> **INFORMATION SHOWN**
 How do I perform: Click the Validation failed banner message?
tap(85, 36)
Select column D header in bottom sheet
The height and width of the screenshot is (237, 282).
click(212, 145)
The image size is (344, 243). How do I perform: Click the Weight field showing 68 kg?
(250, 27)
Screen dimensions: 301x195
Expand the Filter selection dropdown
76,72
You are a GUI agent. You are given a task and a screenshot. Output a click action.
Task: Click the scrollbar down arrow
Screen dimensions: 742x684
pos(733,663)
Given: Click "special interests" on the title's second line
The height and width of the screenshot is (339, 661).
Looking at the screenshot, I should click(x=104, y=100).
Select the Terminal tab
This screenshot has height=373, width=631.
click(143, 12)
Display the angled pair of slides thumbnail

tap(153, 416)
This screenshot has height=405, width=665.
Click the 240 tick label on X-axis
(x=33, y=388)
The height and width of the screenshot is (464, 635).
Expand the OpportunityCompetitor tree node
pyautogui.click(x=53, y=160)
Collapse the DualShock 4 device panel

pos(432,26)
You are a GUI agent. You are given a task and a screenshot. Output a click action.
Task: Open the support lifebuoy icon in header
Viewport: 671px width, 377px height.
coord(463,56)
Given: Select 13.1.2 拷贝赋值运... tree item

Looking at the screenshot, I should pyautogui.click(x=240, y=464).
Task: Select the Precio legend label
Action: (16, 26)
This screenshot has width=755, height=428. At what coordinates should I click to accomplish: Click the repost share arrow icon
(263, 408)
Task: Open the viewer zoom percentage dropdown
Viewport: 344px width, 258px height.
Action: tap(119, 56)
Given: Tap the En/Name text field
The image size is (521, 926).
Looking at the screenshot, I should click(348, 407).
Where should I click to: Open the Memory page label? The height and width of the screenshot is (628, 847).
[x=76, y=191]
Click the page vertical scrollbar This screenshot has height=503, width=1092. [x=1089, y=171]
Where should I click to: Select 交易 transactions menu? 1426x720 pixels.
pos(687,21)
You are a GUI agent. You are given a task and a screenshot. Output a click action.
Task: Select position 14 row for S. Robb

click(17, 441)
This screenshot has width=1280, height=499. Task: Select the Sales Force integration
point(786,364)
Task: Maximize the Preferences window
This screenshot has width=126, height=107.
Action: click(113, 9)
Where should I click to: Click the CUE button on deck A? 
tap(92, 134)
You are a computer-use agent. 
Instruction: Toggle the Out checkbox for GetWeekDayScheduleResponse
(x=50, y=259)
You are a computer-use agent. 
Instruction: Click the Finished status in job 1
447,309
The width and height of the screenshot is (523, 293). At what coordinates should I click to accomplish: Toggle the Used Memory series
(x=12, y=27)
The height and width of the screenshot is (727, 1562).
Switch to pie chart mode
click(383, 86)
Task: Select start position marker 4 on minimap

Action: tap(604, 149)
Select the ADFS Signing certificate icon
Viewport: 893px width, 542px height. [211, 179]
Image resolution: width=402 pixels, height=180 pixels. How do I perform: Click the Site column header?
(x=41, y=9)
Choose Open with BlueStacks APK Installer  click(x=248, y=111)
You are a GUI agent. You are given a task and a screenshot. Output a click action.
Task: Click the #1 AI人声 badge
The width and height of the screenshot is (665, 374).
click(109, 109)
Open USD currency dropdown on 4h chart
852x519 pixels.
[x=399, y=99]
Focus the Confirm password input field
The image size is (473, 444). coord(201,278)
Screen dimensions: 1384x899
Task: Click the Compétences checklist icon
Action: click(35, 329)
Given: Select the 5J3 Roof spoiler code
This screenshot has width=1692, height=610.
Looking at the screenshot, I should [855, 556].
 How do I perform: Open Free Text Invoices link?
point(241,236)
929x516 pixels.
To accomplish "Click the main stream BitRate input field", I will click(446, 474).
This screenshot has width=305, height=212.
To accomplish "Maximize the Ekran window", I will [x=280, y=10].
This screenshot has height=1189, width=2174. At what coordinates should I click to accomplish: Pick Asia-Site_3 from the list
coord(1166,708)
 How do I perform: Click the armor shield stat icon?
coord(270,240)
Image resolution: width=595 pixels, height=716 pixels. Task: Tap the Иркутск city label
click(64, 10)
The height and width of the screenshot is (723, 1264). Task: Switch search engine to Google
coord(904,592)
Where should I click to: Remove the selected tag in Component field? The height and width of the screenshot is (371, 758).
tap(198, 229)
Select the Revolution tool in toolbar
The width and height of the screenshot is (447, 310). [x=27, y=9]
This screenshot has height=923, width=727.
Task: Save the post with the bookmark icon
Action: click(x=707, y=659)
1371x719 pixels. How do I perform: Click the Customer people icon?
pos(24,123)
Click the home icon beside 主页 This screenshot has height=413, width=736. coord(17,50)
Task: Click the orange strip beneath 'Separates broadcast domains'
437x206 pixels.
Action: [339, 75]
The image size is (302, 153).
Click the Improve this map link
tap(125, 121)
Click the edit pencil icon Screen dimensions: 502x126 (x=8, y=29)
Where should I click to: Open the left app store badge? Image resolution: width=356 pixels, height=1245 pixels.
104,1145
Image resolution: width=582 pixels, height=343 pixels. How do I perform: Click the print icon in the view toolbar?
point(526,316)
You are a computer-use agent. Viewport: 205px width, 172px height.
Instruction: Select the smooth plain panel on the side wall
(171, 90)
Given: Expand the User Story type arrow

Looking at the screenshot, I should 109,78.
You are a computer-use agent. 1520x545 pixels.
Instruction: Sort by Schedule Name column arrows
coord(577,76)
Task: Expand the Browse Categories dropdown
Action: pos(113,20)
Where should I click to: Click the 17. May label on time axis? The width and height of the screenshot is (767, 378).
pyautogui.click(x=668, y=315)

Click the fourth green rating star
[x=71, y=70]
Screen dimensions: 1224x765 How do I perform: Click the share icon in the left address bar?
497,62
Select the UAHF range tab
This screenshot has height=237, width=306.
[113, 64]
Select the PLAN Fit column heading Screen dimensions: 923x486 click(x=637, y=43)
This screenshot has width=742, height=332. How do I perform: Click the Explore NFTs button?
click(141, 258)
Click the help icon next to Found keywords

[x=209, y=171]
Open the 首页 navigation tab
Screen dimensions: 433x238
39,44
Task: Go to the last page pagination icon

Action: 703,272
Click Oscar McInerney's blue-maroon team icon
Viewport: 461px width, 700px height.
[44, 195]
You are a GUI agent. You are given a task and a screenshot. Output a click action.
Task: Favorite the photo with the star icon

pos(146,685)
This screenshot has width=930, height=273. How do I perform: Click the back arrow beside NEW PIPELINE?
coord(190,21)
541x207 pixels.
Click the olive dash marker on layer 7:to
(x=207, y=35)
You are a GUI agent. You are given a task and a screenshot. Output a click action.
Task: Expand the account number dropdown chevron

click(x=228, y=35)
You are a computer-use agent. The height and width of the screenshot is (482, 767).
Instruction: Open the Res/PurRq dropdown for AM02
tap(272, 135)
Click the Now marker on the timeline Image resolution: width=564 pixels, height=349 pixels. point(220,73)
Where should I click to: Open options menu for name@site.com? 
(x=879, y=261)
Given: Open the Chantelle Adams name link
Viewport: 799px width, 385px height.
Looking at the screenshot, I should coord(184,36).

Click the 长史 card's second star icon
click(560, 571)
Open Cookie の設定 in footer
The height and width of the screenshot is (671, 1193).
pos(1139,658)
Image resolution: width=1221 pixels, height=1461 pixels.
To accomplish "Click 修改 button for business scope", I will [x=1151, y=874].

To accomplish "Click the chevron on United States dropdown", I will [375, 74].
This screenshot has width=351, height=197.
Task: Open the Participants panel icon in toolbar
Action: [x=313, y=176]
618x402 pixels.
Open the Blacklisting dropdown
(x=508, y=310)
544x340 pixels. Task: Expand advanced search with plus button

> **TO BE DONE**
Please pull out each line above that contains the word "toolbar", copying every one in full.

> **FULL SOLUTION**
Select the Revolution tool in toolbar
Image resolution: width=582 pixels, height=343 pixels. How do I perform: Click the print icon in the view toolbar?
Task: Open the Participants panel icon in toolbar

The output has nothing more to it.